During an interview in February, then-CCA president Bob Lowe said he was taking the approach that funding from Alberta will be retained because his organization can’t afford the alternative.
“I think to fix this problem, I think we have to quit talking about industry organizations and start talking about industry funding and keep your organizations out — keep the conversation (about) defending the industry.”
There was a slight decrease in refund requests for ABP in 2022 compared to last year, said Wowk in an interview Oct. 13. “I think we were close to 50 percent last year, and we’re sitting a few percent lower than that.”
A checkoff of $4.50 per head is set aside from the sale of cattle, out of which comes a non-refundable mandatory national levy of $2.50 to support initiatives such as the Beef Cattle Research Council. Producers can apply twice per year for refunds of all or part of the remaining portion of the $4.50, which consists of an ABP service charge of $2 per head.
Although the refund form contains the option for producers to retain 53 cents of their $2 to cover ABP’s expenditures to CCA under a five-year agreement, there hadn’t been much uptake in the past few years. It left ABP on the hook to cover the funding, further aggravating the situation about check-off refunds, said Wowk.
However, communication with farmers and ranchers has significantly improved under the leadership of Brad Dubeau, who is the general manager of ABP, she said. Producers had told the organization it hadn’t been getting the message out to farmers and ranchers about what it does for them, said Wowk.
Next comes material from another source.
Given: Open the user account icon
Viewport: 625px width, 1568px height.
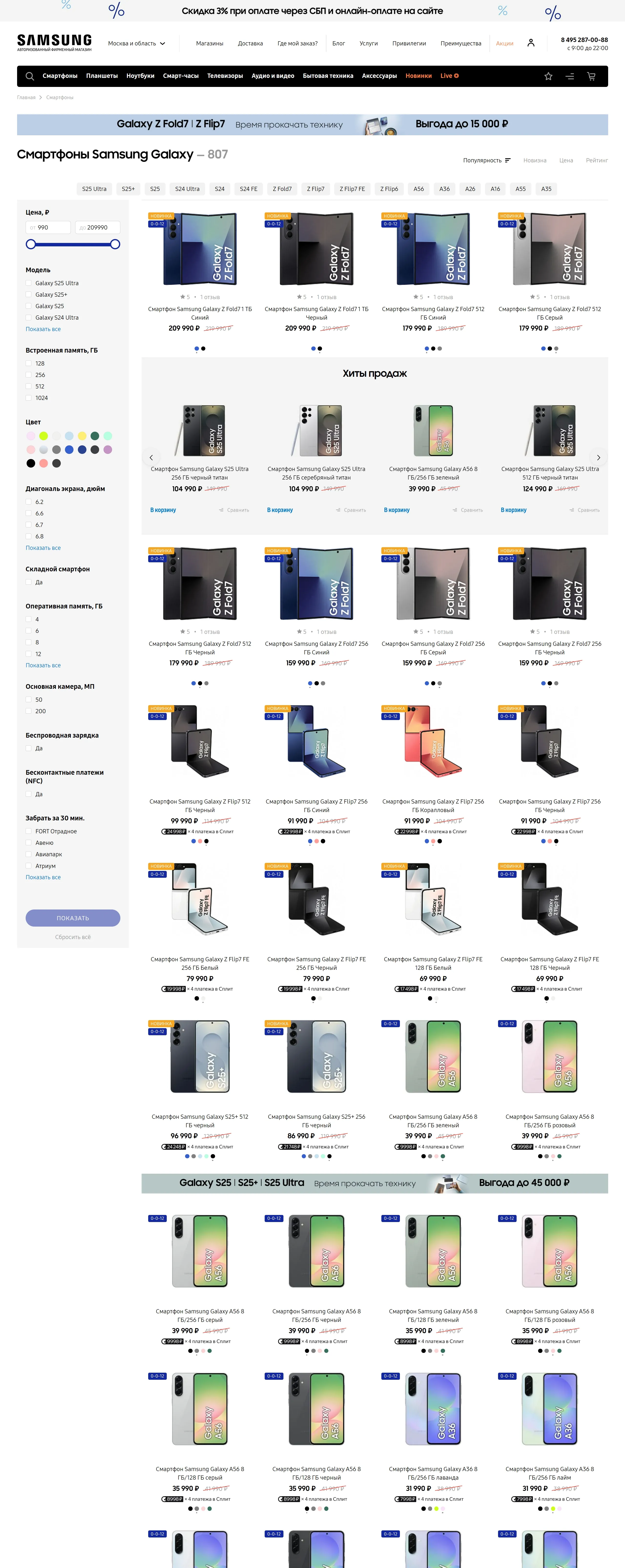Looking at the screenshot, I should click(x=531, y=43).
It has lobbied on behalf of producers for things such as drought assistance in 2021 under the federal-provincial AgriRecovery program, and helped defeat a federal plan this year that would have required health warnings on packages of ground beef, she said.
“And hopefully, they’re starting to see the importance of having their voice in Alberta.”
ABP is also lobbying federal officials to provide $3.2 million per year to create a national vaccine bank for foot and mouth disease. The beef industry fears there is an increasing possibility an outbreak will occur in Canada that could devastate producers by closing international borders for beef exports, said Wowk.
Although there hasn’t been an outbreak in the country since the 1950s, the federal government needs to create an action plan to ensure Canada is better prepared to deal with the disease, she said. Representatives of the National Cattlemen’s Beef Association in the U.S. told the recent Canadian Beef Industry Conference in Penticton, B.C., “that Canada and Mexico need to be ready for this,” said Wowk.
“The Americans are putting more funding into their own — and they emphasize own — vaccine bank that will not be shared. And they are hoping that our governments step up and do the same because there’s so much movement of cattle between those three countries that really if it hits one, it’s more than likely it will hit all three, so they were asking us to maybe get a bit more vocal about this.”
Foot and mouth disease is becoming endemic in many countries around the world, she said. “Egypt just declared it; Indonesia, they’ve got a large outbreak going on; there’s been confirmed cases in South America … it’s scary about South America because theoretically there are two different continents, but we are attached, and there’s cattle on the move from places in South America into Mexico and places like that, so we can’t think we are immune from anything there.”
ABP is also warning its members to start preparing this autumn for possible drought this spring, said Wowk, who is also a beef producer. “There’s a lot of places where water is just disappearing, and we know for ourselves, our dugouts are looking pretty dry right now.”
Although many areas in Alberta had rain in June, it started tapering off in July, she said, pointing to dry conditions in much of the central and southern portions of the province.
“So yeah, the question is … are people going to be prepared for the spring, whether that means some type of portable water source, wells, or possibly another reduction in herd size,” said Wowk.
“That’s something that producers will have to decide themselves, but it’s something I think that we just want people to realize that the potential is there again this year.”